Tomé el teléfono y marqué el número del negocio vecino al lugar donde él había reaparecido.
-Perdone -dije contrariando mi repugnancia a este tipo de humillaciones- habla la estudiante que vive en el último piso de enfrente...
 -Sí... ¿Y?
-Bueno, usted no lo podría comprender. Quiero, simplemente, que salga y diga a ese hombre vestido de oscuro y con una ramita en la mano que está junto a la columna, que la muchacha que regaba las macetas es aquella misma chiquilla del túnel. Y que ya baja a encontrarlo, que no vaya a perderse de nuevo a causa de los cinco pisos que deberá hacer para reunírsele. ¡Corra, se lo suplico!
-Nada más, ¿eh? — se atrevió a preguntar el tipo.

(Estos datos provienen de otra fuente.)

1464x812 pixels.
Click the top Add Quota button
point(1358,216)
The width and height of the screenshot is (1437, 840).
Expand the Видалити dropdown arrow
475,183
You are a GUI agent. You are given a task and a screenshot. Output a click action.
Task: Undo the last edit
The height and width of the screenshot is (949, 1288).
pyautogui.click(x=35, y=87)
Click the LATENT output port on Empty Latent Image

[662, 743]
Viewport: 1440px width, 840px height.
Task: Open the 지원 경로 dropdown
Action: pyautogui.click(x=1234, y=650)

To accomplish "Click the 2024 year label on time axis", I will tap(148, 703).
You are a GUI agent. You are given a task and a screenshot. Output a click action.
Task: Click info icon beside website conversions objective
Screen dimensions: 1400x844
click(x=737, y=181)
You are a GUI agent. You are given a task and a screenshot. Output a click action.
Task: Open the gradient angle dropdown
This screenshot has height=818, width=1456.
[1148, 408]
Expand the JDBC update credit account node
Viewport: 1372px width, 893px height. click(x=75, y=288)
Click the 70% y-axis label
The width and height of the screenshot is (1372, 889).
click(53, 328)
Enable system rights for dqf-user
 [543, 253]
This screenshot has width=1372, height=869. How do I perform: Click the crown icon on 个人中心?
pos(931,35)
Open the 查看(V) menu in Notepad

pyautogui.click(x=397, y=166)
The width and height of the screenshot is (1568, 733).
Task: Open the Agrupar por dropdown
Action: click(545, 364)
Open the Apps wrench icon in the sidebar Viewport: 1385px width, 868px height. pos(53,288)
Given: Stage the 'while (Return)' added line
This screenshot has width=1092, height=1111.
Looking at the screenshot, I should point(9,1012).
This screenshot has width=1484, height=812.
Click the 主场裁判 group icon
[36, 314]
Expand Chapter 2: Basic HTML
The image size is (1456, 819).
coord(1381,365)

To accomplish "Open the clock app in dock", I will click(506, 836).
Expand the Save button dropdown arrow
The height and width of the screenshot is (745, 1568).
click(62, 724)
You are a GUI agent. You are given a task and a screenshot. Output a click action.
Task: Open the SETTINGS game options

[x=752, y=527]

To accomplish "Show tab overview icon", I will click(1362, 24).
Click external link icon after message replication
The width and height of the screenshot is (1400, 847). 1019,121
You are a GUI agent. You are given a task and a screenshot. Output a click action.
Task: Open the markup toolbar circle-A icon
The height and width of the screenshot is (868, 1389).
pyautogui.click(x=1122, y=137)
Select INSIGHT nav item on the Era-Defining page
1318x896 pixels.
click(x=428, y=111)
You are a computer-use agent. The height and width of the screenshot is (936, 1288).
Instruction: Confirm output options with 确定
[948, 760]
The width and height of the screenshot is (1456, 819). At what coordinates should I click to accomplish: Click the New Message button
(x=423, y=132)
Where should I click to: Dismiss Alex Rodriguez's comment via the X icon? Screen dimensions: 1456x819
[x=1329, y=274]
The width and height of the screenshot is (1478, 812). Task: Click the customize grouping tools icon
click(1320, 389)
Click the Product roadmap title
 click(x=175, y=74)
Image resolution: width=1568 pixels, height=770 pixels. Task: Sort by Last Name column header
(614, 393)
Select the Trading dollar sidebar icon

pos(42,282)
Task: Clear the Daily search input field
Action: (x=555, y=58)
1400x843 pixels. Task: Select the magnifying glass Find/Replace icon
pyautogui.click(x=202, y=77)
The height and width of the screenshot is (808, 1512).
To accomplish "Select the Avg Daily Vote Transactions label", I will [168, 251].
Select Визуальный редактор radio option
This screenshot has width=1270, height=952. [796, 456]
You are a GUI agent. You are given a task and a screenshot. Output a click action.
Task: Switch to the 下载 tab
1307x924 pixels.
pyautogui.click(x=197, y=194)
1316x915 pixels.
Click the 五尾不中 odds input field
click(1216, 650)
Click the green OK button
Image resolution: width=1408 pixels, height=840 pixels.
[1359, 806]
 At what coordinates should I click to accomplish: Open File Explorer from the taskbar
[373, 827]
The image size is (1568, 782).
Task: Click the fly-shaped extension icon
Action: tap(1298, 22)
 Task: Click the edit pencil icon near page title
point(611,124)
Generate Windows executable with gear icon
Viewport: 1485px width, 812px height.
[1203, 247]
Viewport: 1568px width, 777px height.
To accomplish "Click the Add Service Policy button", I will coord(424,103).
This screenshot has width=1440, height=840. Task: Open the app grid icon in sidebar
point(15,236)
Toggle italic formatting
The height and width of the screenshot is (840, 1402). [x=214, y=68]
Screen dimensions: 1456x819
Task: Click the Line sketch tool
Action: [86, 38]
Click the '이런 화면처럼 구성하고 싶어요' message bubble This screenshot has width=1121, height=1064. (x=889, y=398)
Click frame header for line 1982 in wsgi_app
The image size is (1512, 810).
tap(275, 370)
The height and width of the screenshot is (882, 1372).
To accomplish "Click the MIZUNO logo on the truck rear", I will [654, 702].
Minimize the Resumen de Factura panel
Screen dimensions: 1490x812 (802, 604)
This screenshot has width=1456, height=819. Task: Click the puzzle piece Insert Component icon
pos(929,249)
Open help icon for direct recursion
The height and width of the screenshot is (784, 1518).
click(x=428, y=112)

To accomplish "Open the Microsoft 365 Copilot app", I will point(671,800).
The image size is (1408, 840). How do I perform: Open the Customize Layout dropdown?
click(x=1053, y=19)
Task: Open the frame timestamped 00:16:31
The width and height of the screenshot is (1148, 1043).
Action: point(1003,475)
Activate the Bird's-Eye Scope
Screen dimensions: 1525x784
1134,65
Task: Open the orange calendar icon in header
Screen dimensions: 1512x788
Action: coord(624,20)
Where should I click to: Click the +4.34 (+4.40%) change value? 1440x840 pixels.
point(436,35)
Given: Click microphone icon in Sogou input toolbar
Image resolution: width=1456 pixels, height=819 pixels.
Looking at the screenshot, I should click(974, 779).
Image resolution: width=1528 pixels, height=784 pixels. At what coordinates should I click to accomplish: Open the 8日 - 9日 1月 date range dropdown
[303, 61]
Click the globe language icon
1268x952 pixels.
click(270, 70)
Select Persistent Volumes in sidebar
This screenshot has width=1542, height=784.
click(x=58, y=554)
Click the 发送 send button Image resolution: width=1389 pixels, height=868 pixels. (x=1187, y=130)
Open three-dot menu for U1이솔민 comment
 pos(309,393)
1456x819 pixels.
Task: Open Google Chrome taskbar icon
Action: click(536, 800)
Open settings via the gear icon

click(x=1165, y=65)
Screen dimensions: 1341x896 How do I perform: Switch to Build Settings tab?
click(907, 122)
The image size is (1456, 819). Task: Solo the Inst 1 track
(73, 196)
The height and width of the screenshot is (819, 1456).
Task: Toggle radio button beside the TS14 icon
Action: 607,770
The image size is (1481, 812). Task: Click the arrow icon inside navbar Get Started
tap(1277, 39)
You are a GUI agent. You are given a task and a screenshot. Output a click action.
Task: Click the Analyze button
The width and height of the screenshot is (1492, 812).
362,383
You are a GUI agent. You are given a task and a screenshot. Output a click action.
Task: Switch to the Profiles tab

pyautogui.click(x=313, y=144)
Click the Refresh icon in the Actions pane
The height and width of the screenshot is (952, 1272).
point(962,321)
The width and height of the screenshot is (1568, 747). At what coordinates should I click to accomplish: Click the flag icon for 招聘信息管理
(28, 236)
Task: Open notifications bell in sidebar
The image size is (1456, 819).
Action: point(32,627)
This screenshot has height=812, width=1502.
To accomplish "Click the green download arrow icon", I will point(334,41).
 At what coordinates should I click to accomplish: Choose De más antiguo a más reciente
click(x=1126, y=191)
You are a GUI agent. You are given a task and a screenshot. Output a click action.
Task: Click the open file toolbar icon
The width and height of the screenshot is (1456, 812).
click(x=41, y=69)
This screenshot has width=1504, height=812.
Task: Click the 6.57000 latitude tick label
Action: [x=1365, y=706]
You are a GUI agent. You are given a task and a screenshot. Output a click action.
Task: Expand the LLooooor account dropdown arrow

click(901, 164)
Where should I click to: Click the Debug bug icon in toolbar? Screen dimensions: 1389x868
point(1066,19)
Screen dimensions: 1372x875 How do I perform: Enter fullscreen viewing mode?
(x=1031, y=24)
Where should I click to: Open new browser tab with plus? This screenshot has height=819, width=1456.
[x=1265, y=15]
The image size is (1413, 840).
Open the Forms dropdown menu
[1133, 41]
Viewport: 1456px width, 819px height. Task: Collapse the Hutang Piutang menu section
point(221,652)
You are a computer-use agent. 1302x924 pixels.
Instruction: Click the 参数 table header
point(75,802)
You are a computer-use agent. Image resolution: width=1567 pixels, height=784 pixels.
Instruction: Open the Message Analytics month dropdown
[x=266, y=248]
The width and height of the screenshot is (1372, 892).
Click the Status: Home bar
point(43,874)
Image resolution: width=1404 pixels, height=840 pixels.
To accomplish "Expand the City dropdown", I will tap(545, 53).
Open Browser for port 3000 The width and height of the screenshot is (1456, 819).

-Vaya de una vez -le ordené con una voz que no parecía salir de mis registros- lo espero sin cortar. ¡Es que ya no podrían pasar de nuevo los mismos años, nunca es el mismo tiempo el que pasa!
Mis incoherencias, la locura con que le estaría machacando el oído, lo hicieron salir a la calle. Le observé mirar hacia el punto preciso que yo había indicado, mover la cabeza negando, y aumentar después el área de reconocimiento. Al cabo de unos segundos, y mientras yo veía aún al forastero en la misma actitud, volvió con esta estúpida rendición de noticias:
-Oiga, ¿por qué no se guarda las bromas para otro? Junto a la columna no hay ningún tipo, ni nada que se le parezca. Esto no es un episodio del hombre invisible, qué diablos...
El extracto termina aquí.